A CVC não deverá indenizar um casal por falha na prestação de serviço no oferecimento de um pacote turístico à Europa. O casal pleiteava indenização pela empresa não ter oferecido guia turístico que falasse português, o que, segundo eles, teria sido acertado ainda no Brasil, e pedia a responsabilização da empresa pelo furto de uma bolsa, pois, segundo eles, o furto só teria ocorrido ocorreu devido a um atraso do guia para pegá-los no hotel. A decisão é da 31ª câmara de Direito Privado do TJ/SP.
De acordo com o relator do processo, desembargador Adilson de Araujo, embora o guia disponibilizado pela empresa não falasse português ele fazia-se compreender, não impedindo a comunicação. E o fato não impediu que o serviço fosse efetivamente cumprido.
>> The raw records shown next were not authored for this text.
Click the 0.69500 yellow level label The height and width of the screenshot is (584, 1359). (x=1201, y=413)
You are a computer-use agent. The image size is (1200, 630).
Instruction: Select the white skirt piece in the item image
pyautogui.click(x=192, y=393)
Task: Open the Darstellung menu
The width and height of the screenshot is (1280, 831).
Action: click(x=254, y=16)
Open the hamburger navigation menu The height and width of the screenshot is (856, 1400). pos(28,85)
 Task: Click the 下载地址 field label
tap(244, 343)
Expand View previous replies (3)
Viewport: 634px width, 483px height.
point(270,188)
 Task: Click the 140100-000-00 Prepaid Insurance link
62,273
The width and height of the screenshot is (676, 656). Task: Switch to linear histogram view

O magistrado ainda destacou não vislumbrar nexo causal entre o furto da bolsa e o atraso do guia. “Anote-se que o serviço foi prestado em sua inteireza. O mencionado atraso do guia para a realização do traslado até o aeroporto não constitui nexo de causalidade com o alegado furto para aporte indenizatório. O dever de cuidado dos objetos pessoais dos hóspedes no saguão do hotel não é transferível à prestadora de serviço.”